How would you complete the statement on the board? (After students respond, complete the statement on the board so that it conveys the following doctrine: True faith in Jesus Christ leads to action and is expressed by the way we live.)
Why does true faith have to be centered in the Lord Jesus Christ?
What are examples in the scriptures of how true faith in Jesus Christ led someone to righteous action?
Write James 2:17–18 on the board. Explain that this is a doctrinal mastery passage, and invite students to locate it in their scriptures, read it silently, and mark it in a distinctive way. You may also want to invite students to write the following statement of doctrine in their scriptures near these verses: True faith in Jesus Christ leads to action and is expressed by the way we live.

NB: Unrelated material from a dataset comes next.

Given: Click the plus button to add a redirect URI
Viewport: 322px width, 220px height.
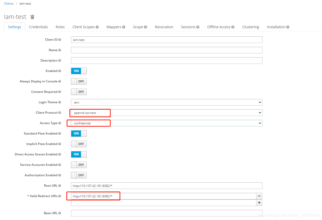Looking at the screenshot, I should (x=259, y=202).
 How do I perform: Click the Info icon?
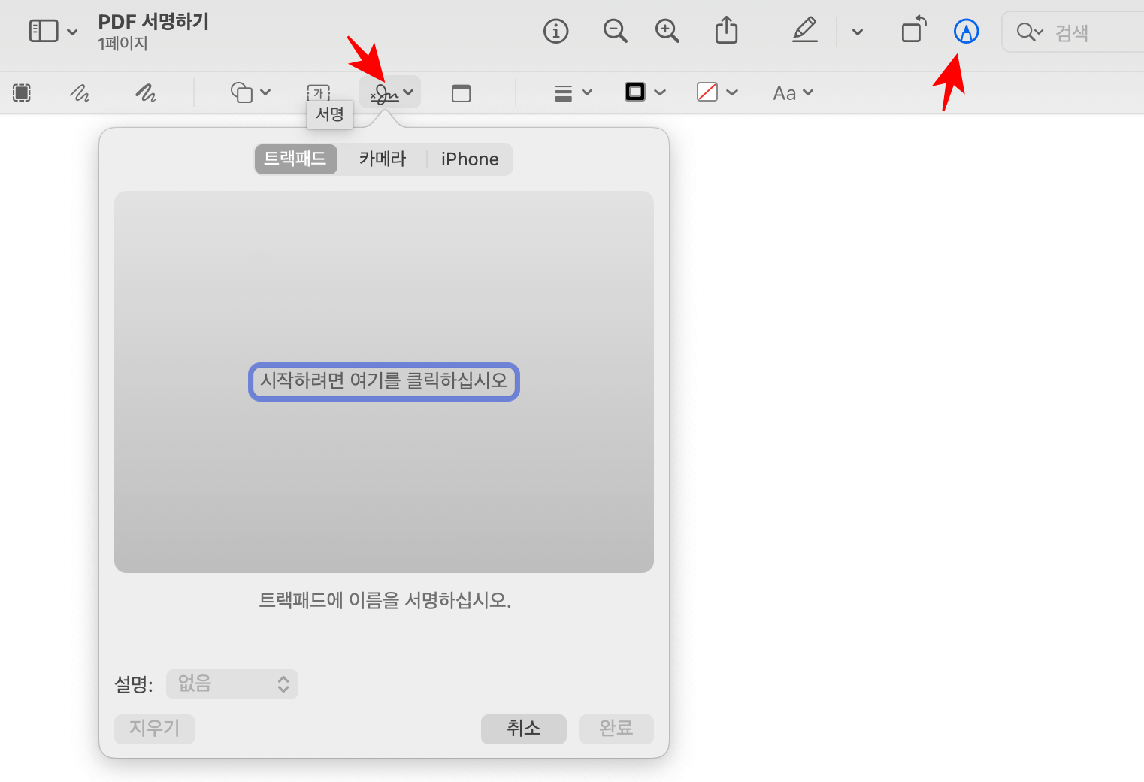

Divide the class into groups of 3–4 students. Invite each group to read James 2:17–18 aloud together and be prepared to share with the class their answers to the following questions. (You may want to display the questions or prepare a handout for each of your students.) Before the students begin reading, it may be helpful to explain to the class that the word works in these verses refers to righteous actions.
Why do you think that faith without works (or righteous actions) is “dead”?
What are examples of actions that should accompany true faith in Jesus Christ?
How could you teach this relationship between faith and righteous action to a five-year-old primary child so that he or she could understand it?
After sufficient time, ask one or two groups to share their responses to the first question and one or two other groups to share their insights into the second question. Then invite at least one group to teach the relationship between between faith and action as they would to a young child.
Following the class discussion, you may want to share your testimony of the power of exercising faith in the Savior through our righteous actions.
Read the following situation to the students:
A Latter-day Saint young woman begins to make choices and act in ways that are contrary to some of the standards of the Church, including the law of chastity. She justifies her actions by saying that no one is perfect and that she still goes to Church and seminary and continues to have faith in Jesus Christ.
Display the following questions on the board or provide them in a handout and invite students to discuss them in small groups:
Testify of the doctrine that true faith in Jesus Christ leads to action and is expressed by the way we live.
Students’ understanding of doctrinal mastery passages can increase when they create their own clues about the passages. These clues could include questions, key words, scenarios, or applications. Invite students to work together, as a class or in small groups, to write clues that point to specific doctrinal mastery passages. (You may want to select a group of passages that you would like students to learn or review.) Then invite students to take turns reading their clues to you and the rest of the class. One point is awarded to whoever guesses a doctrinal mastery passage correctly—you or the class.